そんな中で、愛理はジュンへの幼い頃からの焦がれるような思いを理性で制している。
宮田このみも、美浜咲との出会いで突如として目覚めてしまったレズビアンの思いに戸惑いながらも、理性で乗り越えようとしている。
私も、宮田このみ以上に燃え上がってしまった、それも真っ黒に、悪魔的に燃え上がってしまったビアンな思いを、何とか理性で抑制できている。今のところは。(でも、いつかは美浜咲を強引に取りに行くんじゃないかという変な予感もあるのだが‥‥‥)

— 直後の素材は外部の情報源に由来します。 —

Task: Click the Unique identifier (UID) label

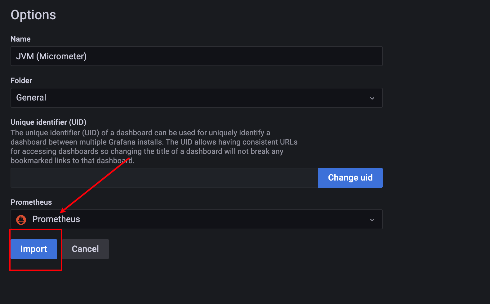Action: [48, 122]
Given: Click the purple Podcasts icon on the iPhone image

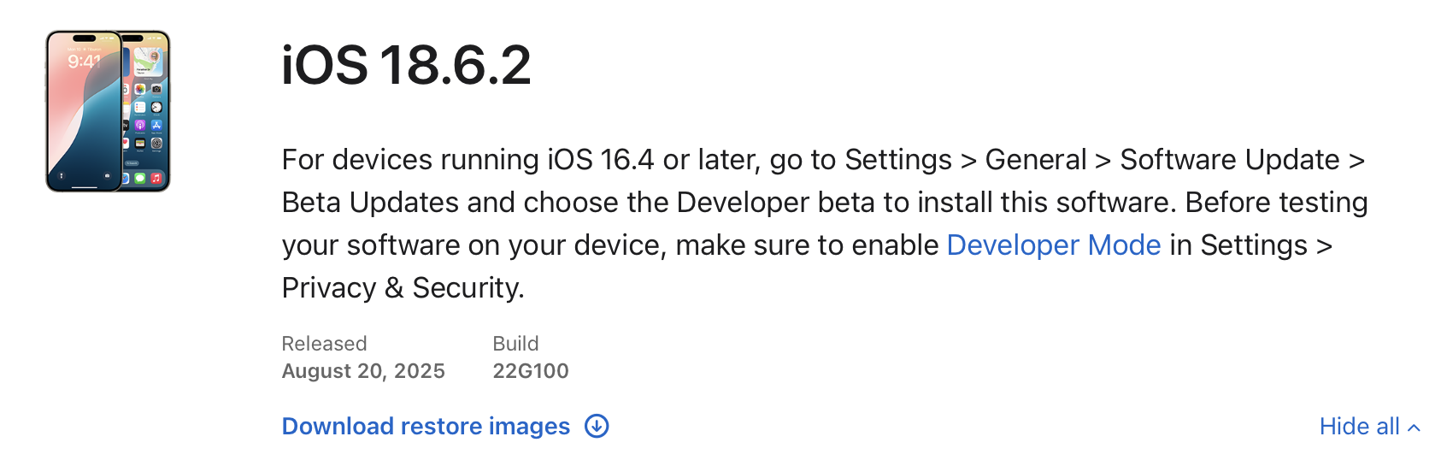Looking at the screenshot, I should pos(140,126).
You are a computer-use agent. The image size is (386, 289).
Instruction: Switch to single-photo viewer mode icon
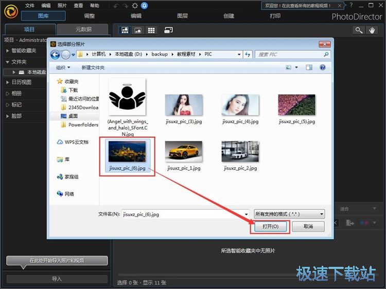[138, 30]
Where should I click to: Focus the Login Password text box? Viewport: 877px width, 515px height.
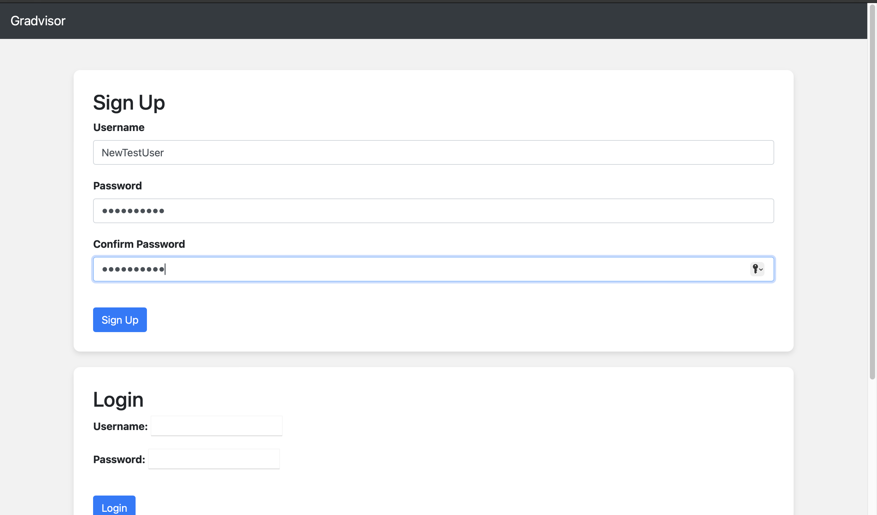(x=214, y=459)
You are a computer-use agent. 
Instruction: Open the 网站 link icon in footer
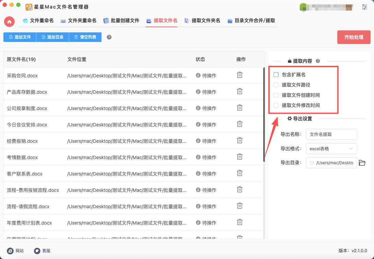point(11,251)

しかし、ここにたったひとりだけ。そう、例外的にたったひとりだけ、理性には決して手綱を取られたくなく、もがいている人間がいた。
美浜咲だ。
「イヤだよ‥‥‥。ぜったいにイヤ!」
濃厚な愛撫の末、いよいよ挿入となったときに、急にごねだしたのだ。
「だって、サキ、これをつけないと‥‥‥」
ジュンがほとほと困り切っている。あんなに困っているのに勃起の勢いは一寸たりとも衰えてないところが高校生が高校生たる所以だ!
「イヤよ! だって、私たちの初めての挿入なんだよ。わたしとジュンくんの間に異物が入るなんて信じられない。ぜったいイヤ!」
咲はさっきまで最大限に開かれていた脚を閉じてしまった。彼女のへその周りにこびりついている茶色っぽい陰毛は咲のだ。太腿にくっついている真っ黒で縮れているのがジュンの陰毛だ。

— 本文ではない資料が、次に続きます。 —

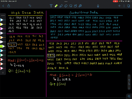
Task: Open the share export icon
Action: pyautogui.click(x=9, y=6)
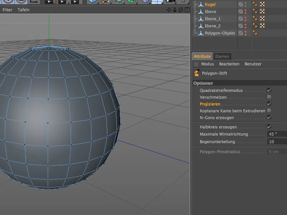The height and width of the screenshot is (215, 287).
Task: Click the Projizieren option label
Action: click(210, 104)
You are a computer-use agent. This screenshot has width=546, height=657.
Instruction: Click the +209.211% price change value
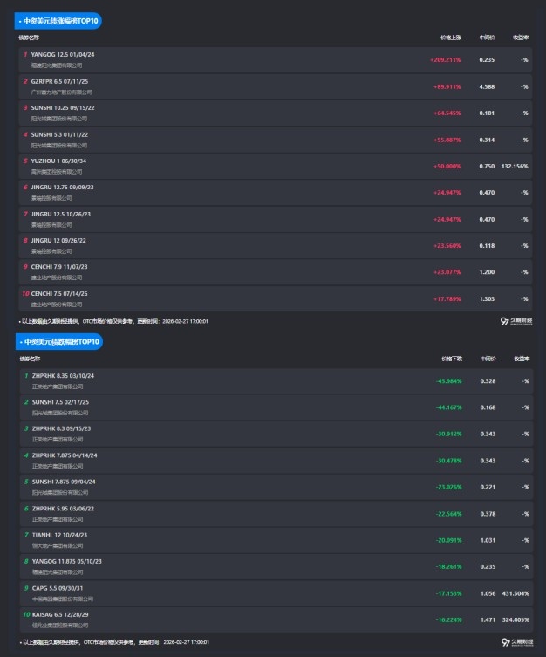click(446, 60)
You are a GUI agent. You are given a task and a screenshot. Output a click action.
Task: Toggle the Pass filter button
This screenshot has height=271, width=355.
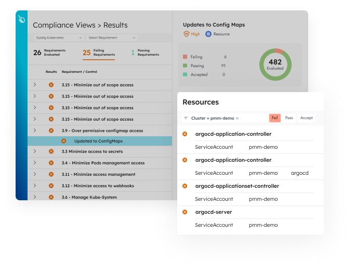pos(289,118)
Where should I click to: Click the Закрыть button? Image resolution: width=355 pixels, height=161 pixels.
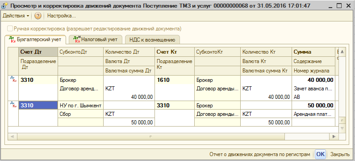pos(340,154)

「オレはキミを守るために言ってるんだ。避妊をしよう! コンドームを付けよう!」
ジュンは背中を丸め、童貞らしくピンク色に光る屹立に円形のゴムをあてがう。
「イヤ! お願い! 赤ちゃんができてもいいの。どんなことをしても育てるから。だから、初めての挿入でゴムを付けるのだけはやめて‥‥‥。私たちの記念すべき初セックスなんだよ! 直接ジュンくんを感じたいの。ジュンくん熱さを。ジュンくんの固さを。ジュンくんの性欲をじかに味わいたいの。ジュンくんだって私を生で感じたいでしょ? ね?」
美浜咲はかわいい両目から涙をポロポロ流しながら懇願する。ジュンも両手の指で涙をすくってあげながら、彼女にうなずいてやっている。
「これからだって、ジュンくんとセックスするときはぜったいコンドームはつけないよ。だって、ジュンくんと私の愛が交換されるところなんだよ。いちばん愛に敏感なところなんだよ。それがゴムで遮られちゃうなんて、愛が遮られるのと一緒だよ。ひどいよ‥‥‥。ほんとうに‥‥‥、ひ、ひどいよ‥‥‥」
咲はとうとう本泣きになってしまった。
「コンドームなんてぜったいイヤッ! 生のジュンくんがいいのぉ!」
全世界に訴えるように泣きわめいた。奥歯の治療の痕も、のどちんこも丸見えだ。ミス湖南高校候補がこんなみっともない泣き方をするとは、失望の極みだ。それもジュンの唾液で濡れた顔と乳房を隠そうともせず。ふたりの愛液でドロドロになった下半身も隠そうとはせず。
「どうしたらいいのかな?」
ジュンは片手に薄緑色のコンドームをつまんだまま私に訊いてきた。